_Assigned task_. Count the lines below that contain the word "agent", and reply with only that number.

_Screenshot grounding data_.
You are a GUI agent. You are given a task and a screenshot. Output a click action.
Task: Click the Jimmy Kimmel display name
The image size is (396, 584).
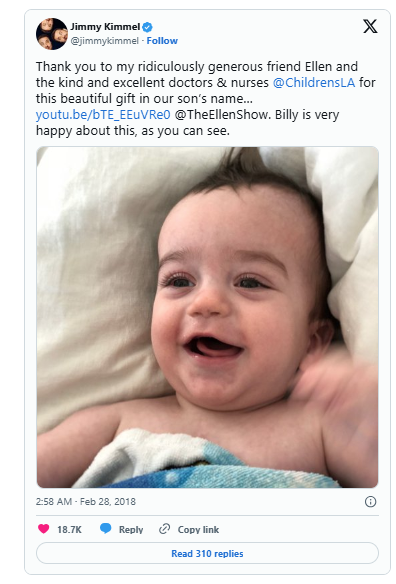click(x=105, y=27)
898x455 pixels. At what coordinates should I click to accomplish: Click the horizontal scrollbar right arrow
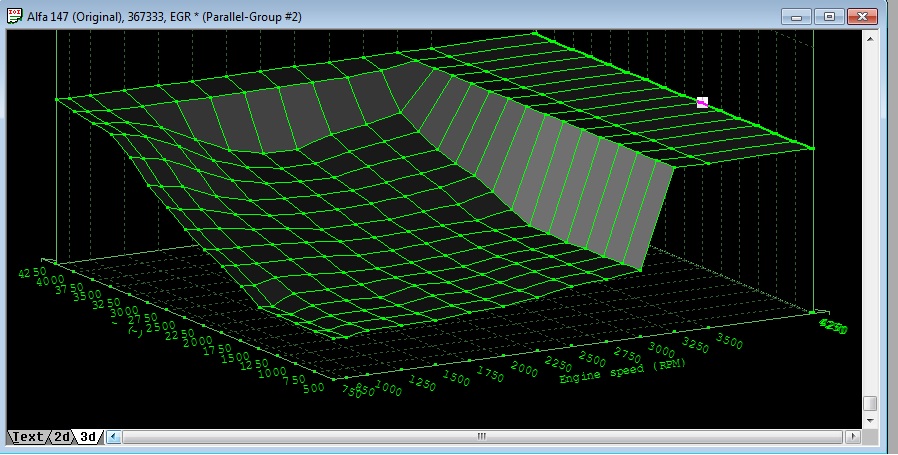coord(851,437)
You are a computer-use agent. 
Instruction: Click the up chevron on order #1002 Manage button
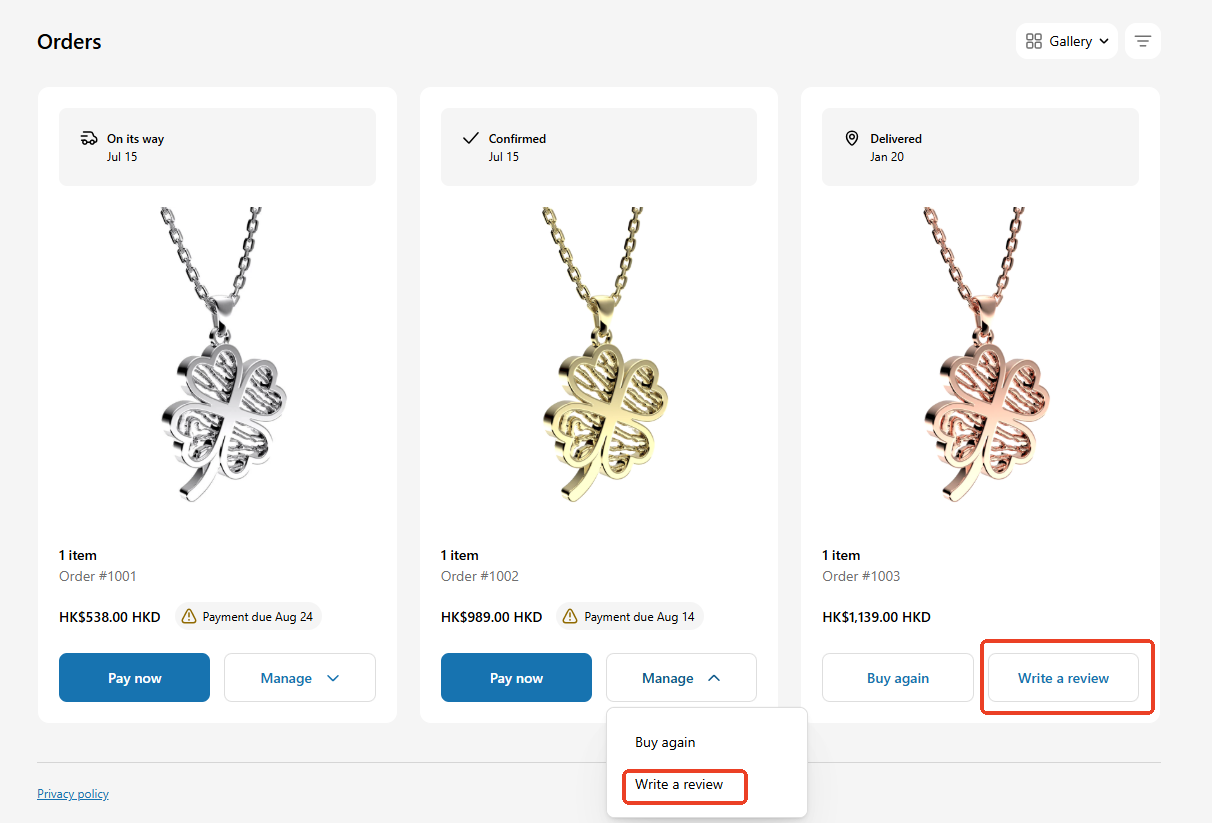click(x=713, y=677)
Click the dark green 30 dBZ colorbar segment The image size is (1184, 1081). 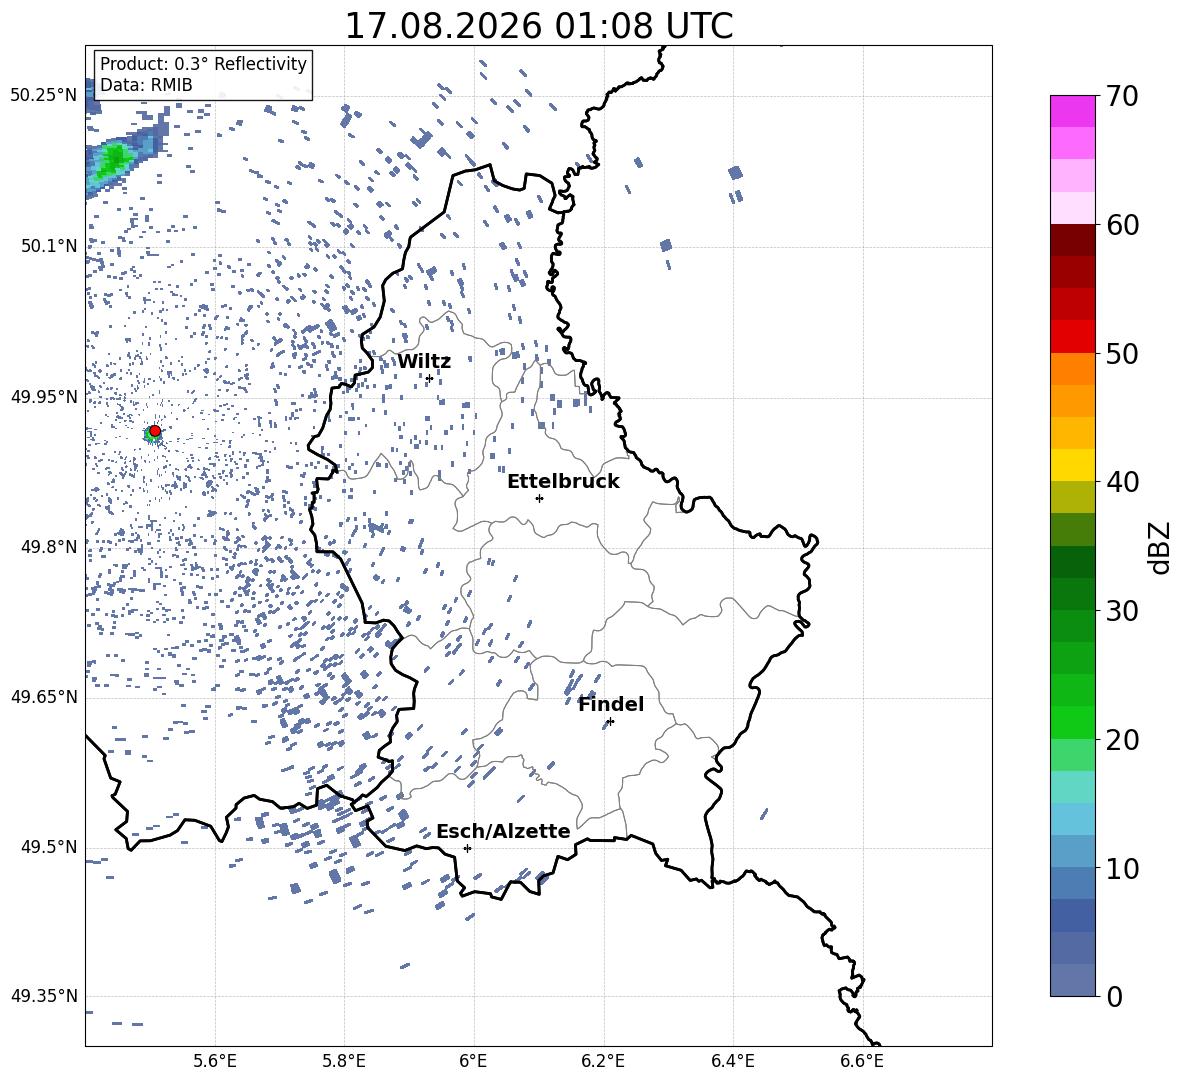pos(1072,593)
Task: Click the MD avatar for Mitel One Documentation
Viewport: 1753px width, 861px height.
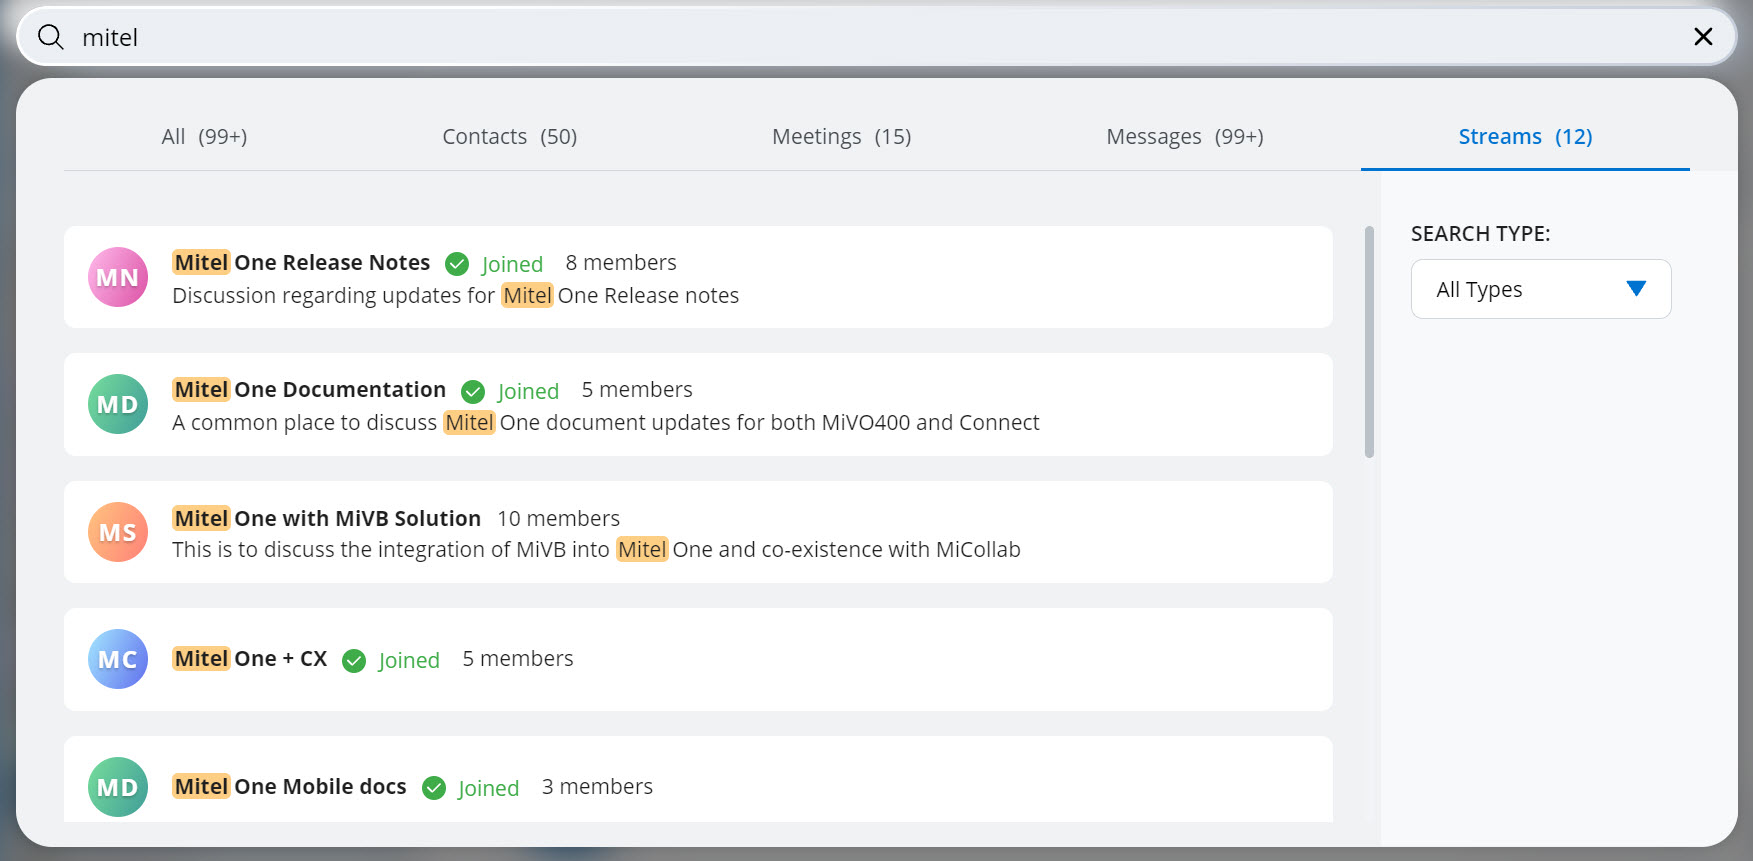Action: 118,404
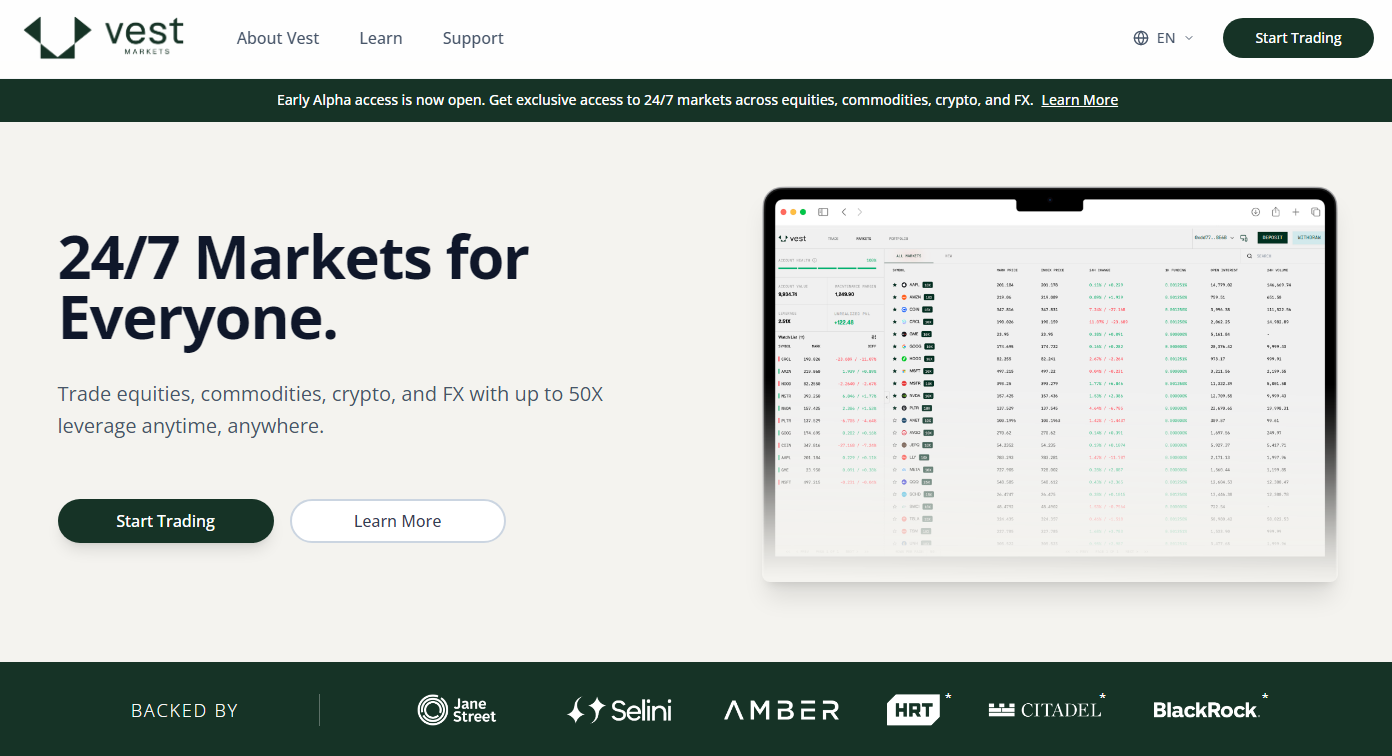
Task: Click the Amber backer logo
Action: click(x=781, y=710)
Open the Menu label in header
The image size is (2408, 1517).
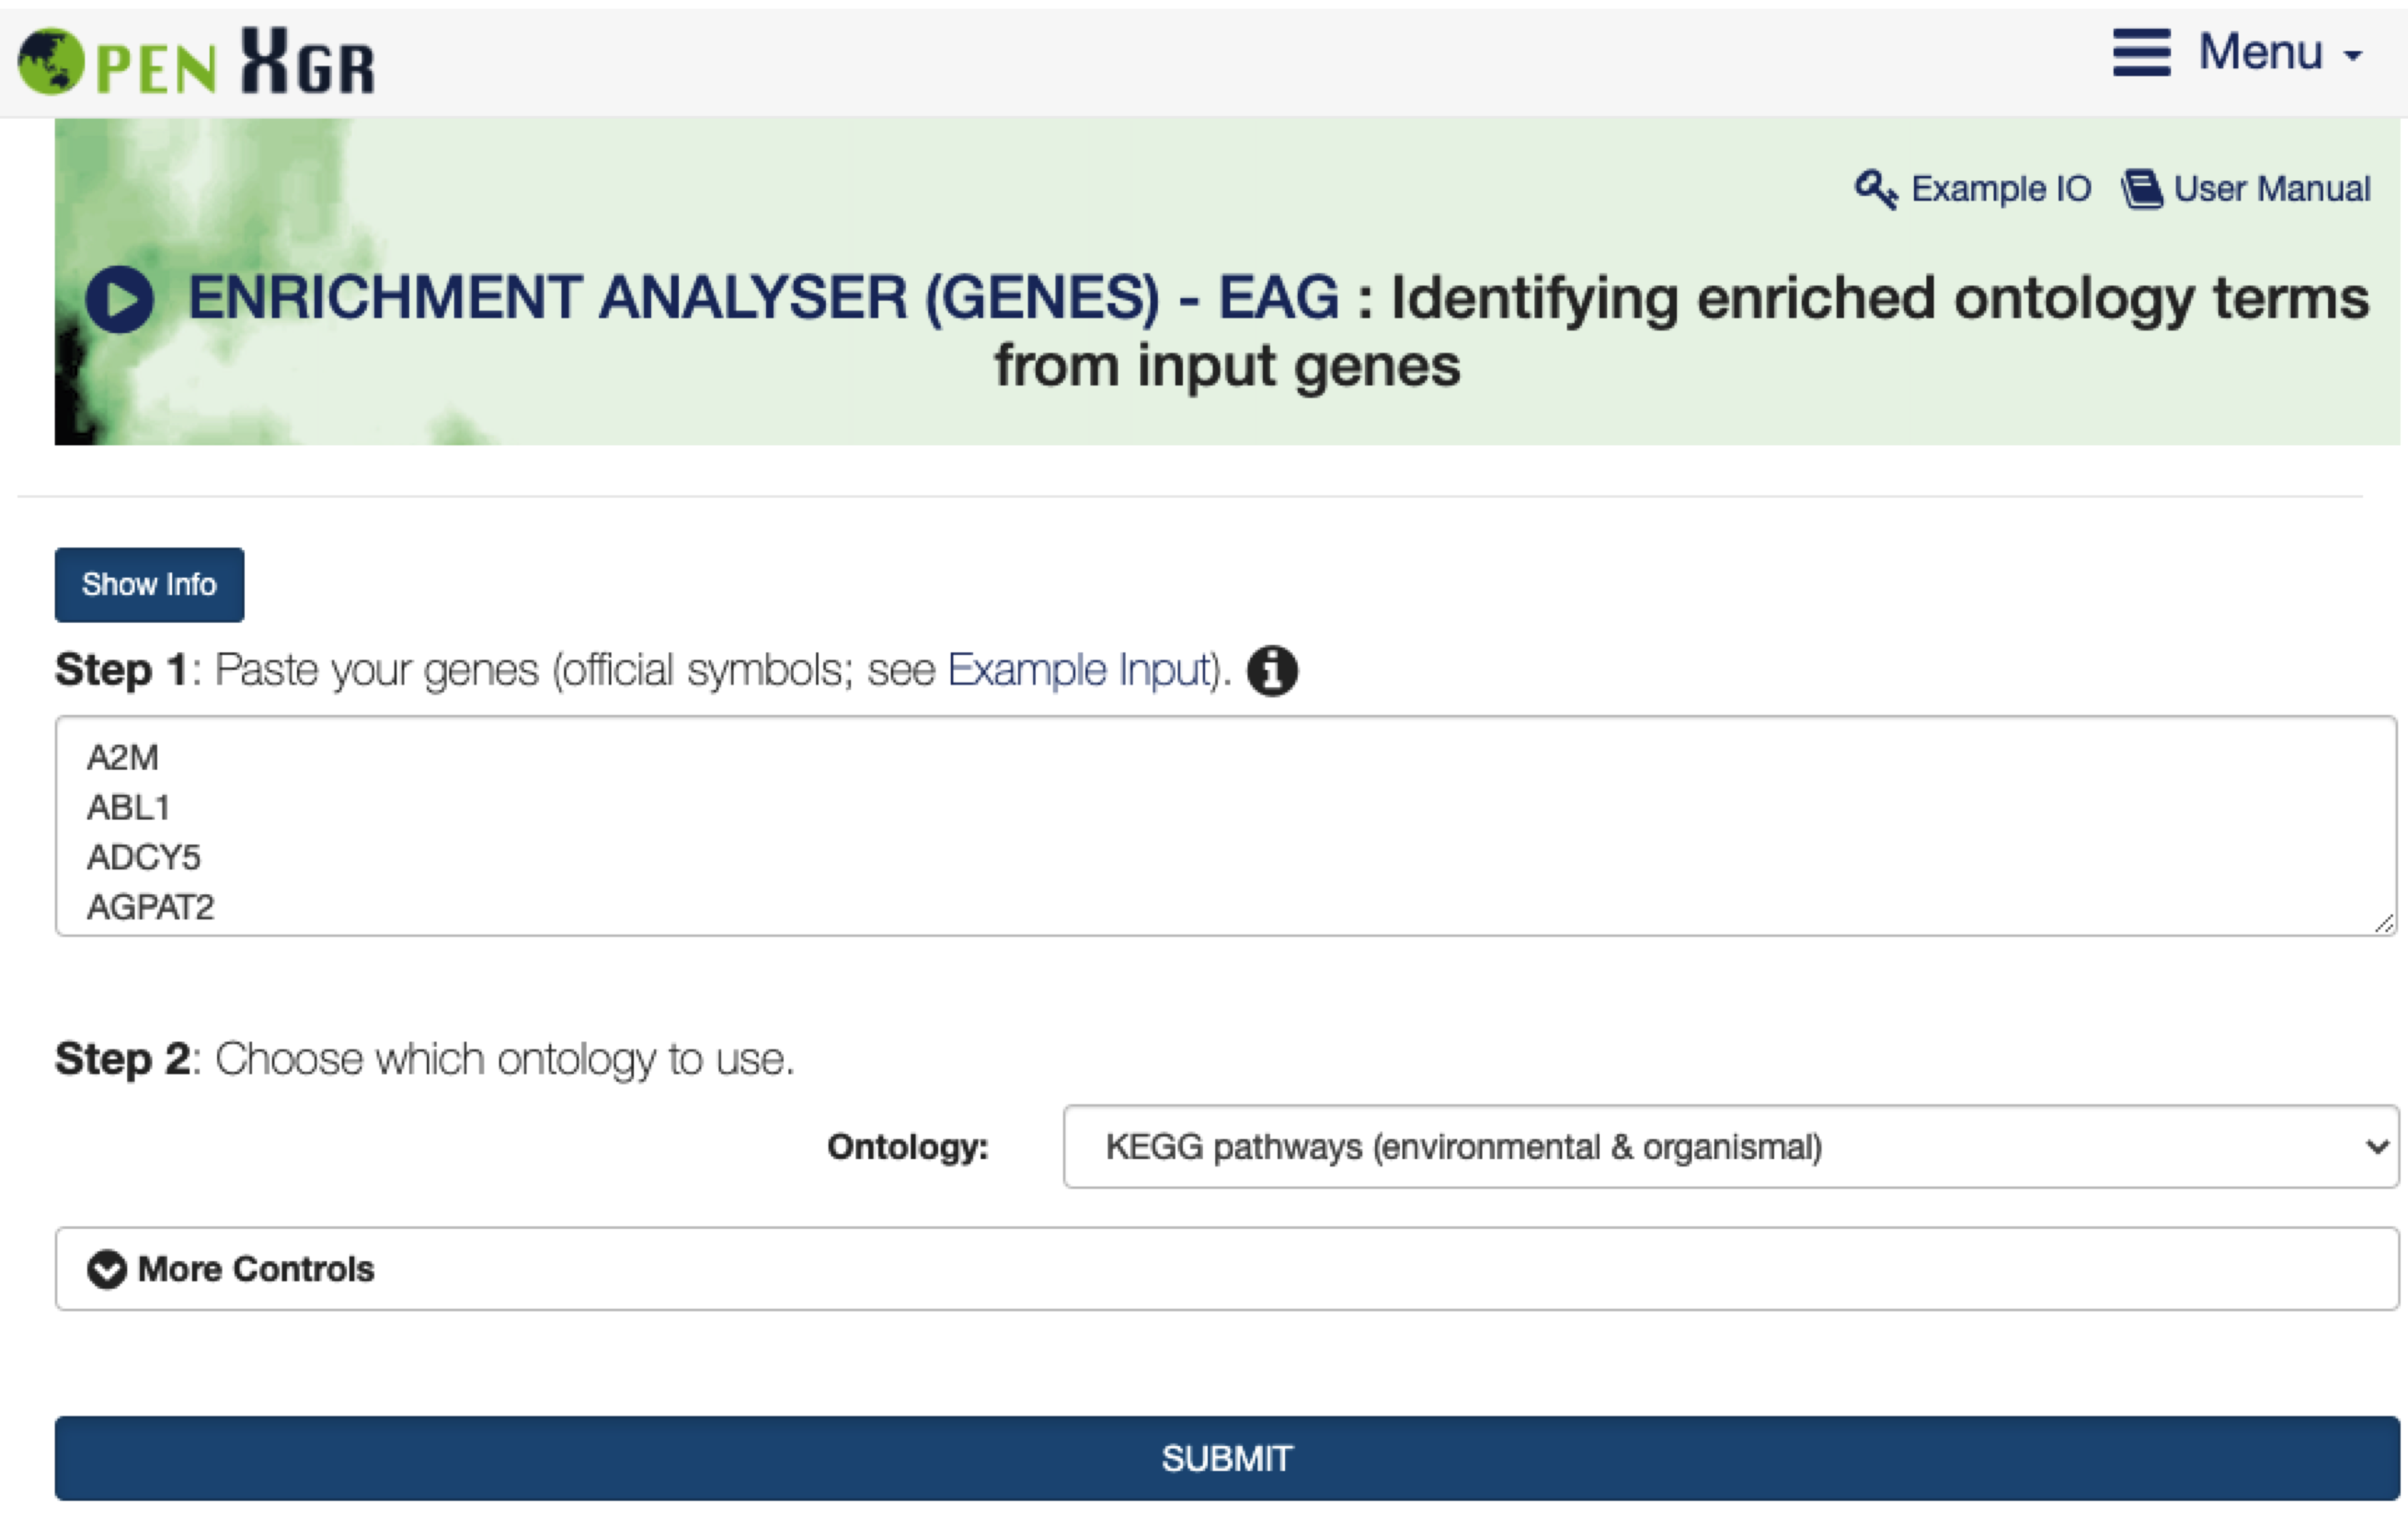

_Task solution_. 2